We live in an extraordinary time. The capacity to generate and to store data has reached dizzying proportions. What lies within that data represents the chance for this generation to solve its most pressing problems – from disease and climate change, to healthcare and customer understanding.
The magnitude of the opportunity is defined by the magnitude of the data that is created – and it is astonishing.
The world’s internet population grew by more than 750% in the past 15 years to over 3 billion and will pass the 50% penetration mark in the near future. This population shares more than 2.5 million pieces of content on Facebook, tweets more than 300,000 times and sends more than 204 million text messages – every minute.
Further, the acceleration in data growth will accelerate dramatically in the coming years as the Internet of Things takes hold, connecting 20 to 30 billion “things” by 2020. These “things” will transmit data on everything from your car, to your thermostat, to the health of your cattle herd.

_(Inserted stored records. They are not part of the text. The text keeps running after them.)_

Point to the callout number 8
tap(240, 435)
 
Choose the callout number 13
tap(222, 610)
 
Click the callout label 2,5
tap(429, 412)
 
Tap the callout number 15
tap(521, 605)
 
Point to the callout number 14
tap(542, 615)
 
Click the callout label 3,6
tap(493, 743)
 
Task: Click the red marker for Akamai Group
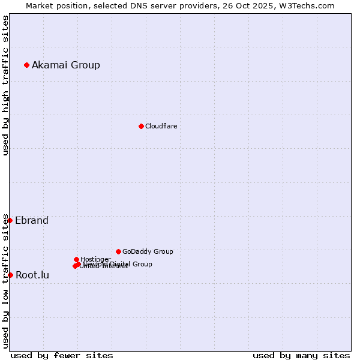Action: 26,65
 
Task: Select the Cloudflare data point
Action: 141,126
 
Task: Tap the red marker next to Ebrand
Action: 10,220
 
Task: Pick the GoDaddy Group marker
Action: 118,251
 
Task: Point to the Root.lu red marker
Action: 10,275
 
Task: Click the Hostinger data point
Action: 76,259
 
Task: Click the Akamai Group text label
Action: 66,65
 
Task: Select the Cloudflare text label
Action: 161,126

Underpinning this explosion are extraordinary advances in data storage technology and architecture. Quality-adjusted prices for data storage equipment fell at an average annual rate of nearly 30% from 2002 to 2014. With an incremental cost to store data effectively at zero, institutions have responded by capturing everything possible – with the idea that what lies within will produce meaningful value for the enterprise.

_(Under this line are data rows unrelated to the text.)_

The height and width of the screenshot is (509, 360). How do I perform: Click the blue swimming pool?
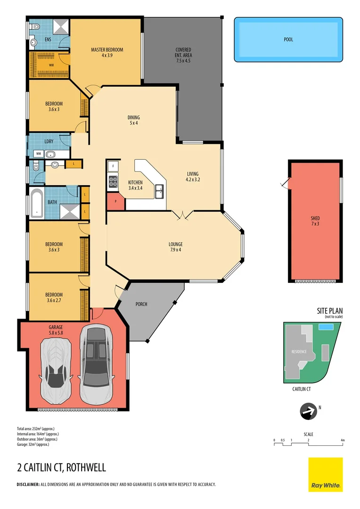[288, 40]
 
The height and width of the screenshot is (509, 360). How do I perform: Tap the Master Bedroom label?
[107, 52]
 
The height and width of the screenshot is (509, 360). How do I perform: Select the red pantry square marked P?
[115, 201]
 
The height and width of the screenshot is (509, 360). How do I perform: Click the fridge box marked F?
[113, 166]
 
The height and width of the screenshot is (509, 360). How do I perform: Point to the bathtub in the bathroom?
[36, 203]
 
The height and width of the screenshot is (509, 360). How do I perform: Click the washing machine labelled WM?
[37, 154]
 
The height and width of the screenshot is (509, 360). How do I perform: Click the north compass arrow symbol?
[308, 411]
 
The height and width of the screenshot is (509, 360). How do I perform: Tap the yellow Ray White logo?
[326, 475]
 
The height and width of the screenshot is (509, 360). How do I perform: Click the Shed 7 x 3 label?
[315, 221]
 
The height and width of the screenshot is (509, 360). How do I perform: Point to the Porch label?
[141, 304]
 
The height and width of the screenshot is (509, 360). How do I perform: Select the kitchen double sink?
[159, 191]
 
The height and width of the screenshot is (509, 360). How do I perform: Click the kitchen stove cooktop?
[113, 179]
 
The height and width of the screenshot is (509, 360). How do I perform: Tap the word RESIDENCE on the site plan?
[299, 352]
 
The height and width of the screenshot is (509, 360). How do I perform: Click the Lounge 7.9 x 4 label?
[176, 246]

Despite the technical advances in collection and storage, knowledge generation lags. This is a function of how organizations approach their data, how they conduct analyses, how they automate learning through machine intelligence.
At its heart, it is a mathematical problem. For any dataset the total number of possible hypotheses/queries is exponential in the size of the data. Exponential functions are difficult enough for humans to comprehend; however, to further complicate matters, the size of the data itself is growing exponentially, and is about to hit another inflection point as the Internet of Things kicks in.
What that means is that we are facing double exponential growth in the number of questions that we can ask of our data. If we choose the same approaches that have served us over time – iteratively asking questions of the data until we get the right answer – we will have lost out on opportunity to grasp our generational opportunity.
There are not, and will not ever be enough data scientists in the world to be successful in this approach. We cannot arm enough citizen data scientists with new software to be successful in this approach. Software that makes question asking or hypothesis development more accessible or more efficient miss the central premise that they will only fall further behind as new data becomes available each millisecond.
To truly unlock the value that lies within our data we need to turn our attention to the data, setting aside the questions for later. This too, turns out to be a mathematical problem. Data, it turns out, has shape. That shape has meaning. The shape of data tells you everything you need to know about your data from its obvious features to its secret secrets.
We understand that regression produces lines.
We know that customer segmentation produces groups.
We know that economic growth and interest rates have a cyclical nature (diseases like malaria have this shape too).
By knowing the shape and where we are in the shape, we vastly improve our understanding of where we are, where we have been and perhaps more importantly, what might happen next. In understanding the shape of data we understand every feature of the dataset, immediately grasping what it is important in the data, thus dramatically reducing the number of questions to ask and accelerating the discovery process.
By changing our thinking – and starting with the shape of the data, not a series of questions (which very often come with significant biases) – we can extract knowledge from these rapidly growing, massive and complex datasets.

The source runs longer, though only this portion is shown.